Recent studies have established the idea that Siglec-15 is involved in osteoclast differentiation and/or function, and it is anticipated that
therapies suppressing Siglec-15 function can be used to treat
bone diseases such as
osteoporosis. We have produced rat monoclonal anti-Siglec-15 antibody (32A1) and successively generated humanized monoclonal anti-Siglec-15 antibody (DS-1501a) from 32A1. Studies on the biological properties of DS-1501a showed its specific binding affinity to Siglec-15 and strong activity to inhibit osteoclastogenesis. 32A1 inhibited multinucleation of osteoclasts and
bone resorption (pit formation) in cultured mouse bone marrow cells. 32A1 also inhibited pit formation in cultured human osteoclast precursor cells. Maximum serum concentration and serum exposure of DS-1501a in rats were increased in a dose-dependent manner after single subcutaneous or
intravenous administration.
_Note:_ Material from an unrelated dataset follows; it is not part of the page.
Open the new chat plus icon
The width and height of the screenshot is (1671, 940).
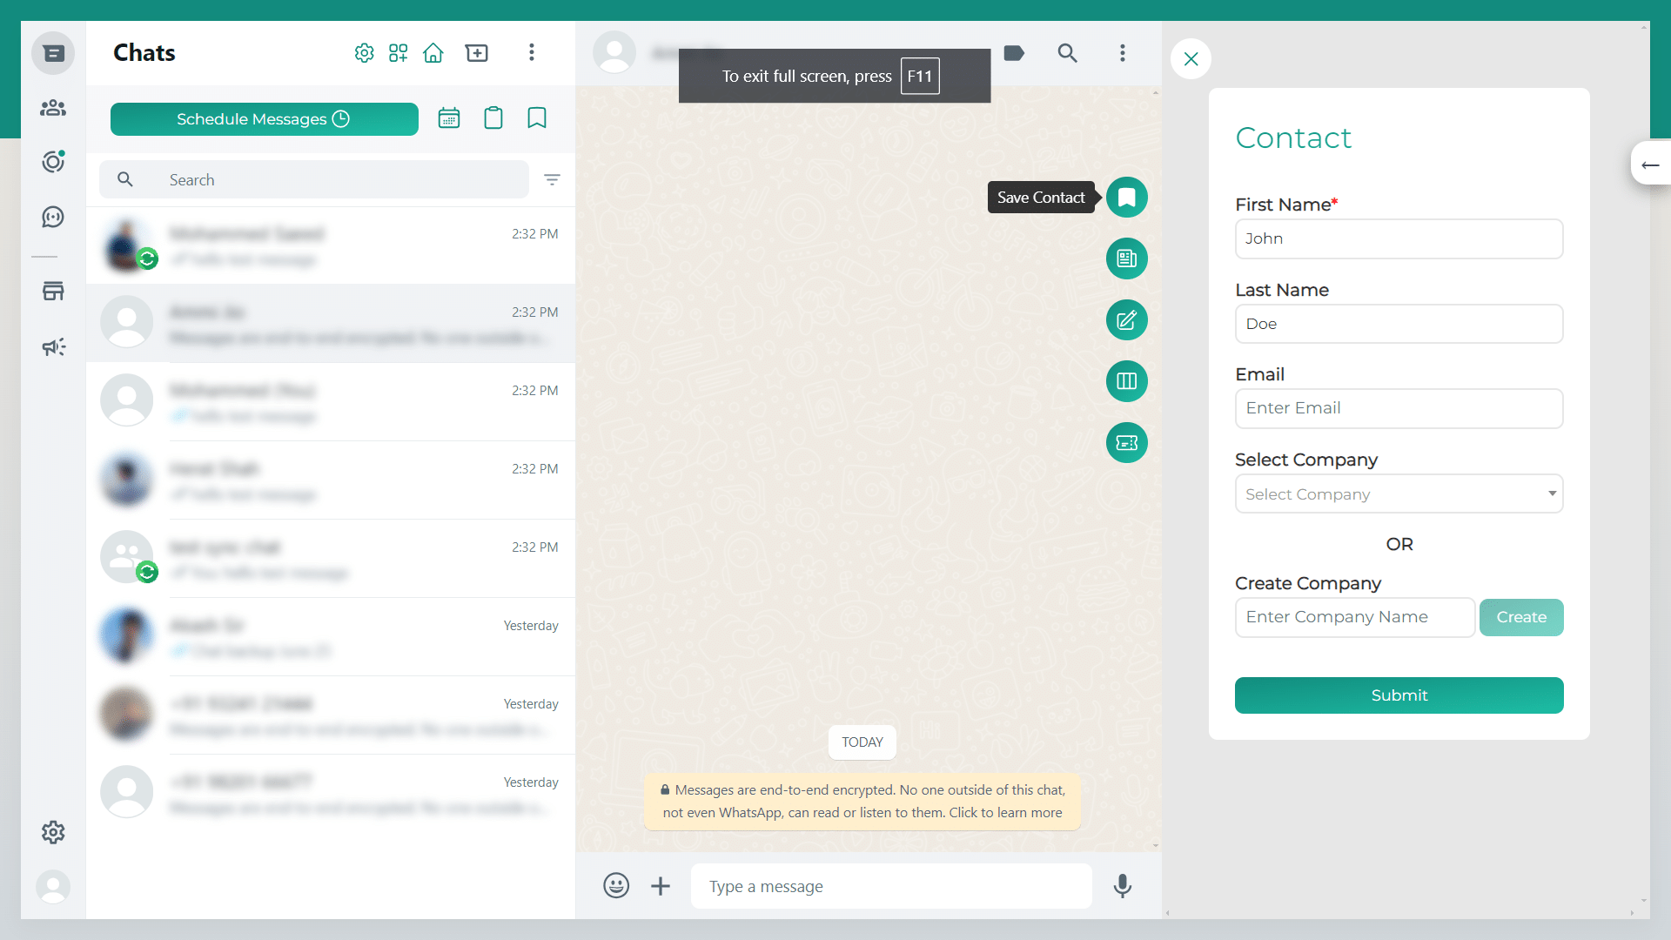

Furthermore, single administration of DS-1501a significantly suppressed
bone resorption markers with minimal effects on bone formation markers and suppressed the decrease in bone mineral density (BMD) of the lumbar vertebrae in ovariectomized (OVX) rats. In histological analysis, the osteoclasts distant from the chondro-osseous junction of the tibia tended to be flattened, shrunken, and functionally impaired in 32A1-treated rats, while
alkaline phosphatase-positive osteoblasts were observed throughout the metaphyseal trabeculae. In addition, we compared the efficacy of 32A1 with that of
alendronate (ALN) as follow-up medicine
after treatment with
parathyroid hormone (PTH) using mature established
osteoporosis rats. The beneficial effect of PTH on bone turnover disappeared 8 weeks after discontinuing the treatment. The administration of 32A1 once every 4 weeks for 8 weeks suppressed
bone resorption and bone formation when the treatment was switched from PTH to 32A1, leading to the maintenance of BMD and bone strength. Unlike with ALN, the onset of suppression of
bone resorption with 32A1 was rapid, while the suppression of bone formation was mild. The improvement of bone mass, beneficial bone turnover balance, and suppression of osteoclast differentiation/multinucleation achieved by 32A1 were supported by histomorphometry. Notably, the effects of 32A1 on bone strength, not only structural (extrinsic) but also material (intrinsic) properties, were significantly greater than those of ALN. Since the effect of 32A1 on BMD was moderate, its effect on bone strength could not be fully explained by the increase in BMD. The beneficial balance of bone turnover caused by 32A1 might, at least in part, be responsible for the improvement in bone quality. This is the first report describing the effects of anti-Siglec-15 antibody in OVX rats; the findings suggest that this antibody could be an excellent candidate for treating
osteoporosis, especially in continuation
therapy after PTH treatment, due to its rapid action and unprecedented beneficial effects on bone quality.